[Dataset rows]
.....

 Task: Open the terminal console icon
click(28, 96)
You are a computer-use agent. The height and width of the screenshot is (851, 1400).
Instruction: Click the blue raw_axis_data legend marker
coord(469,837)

.....

Collect every line of the records above that contains the word "terminal", and copy each one unchanged.

◆ CORRECT RESPONSE
 Task: Open the terminal console icon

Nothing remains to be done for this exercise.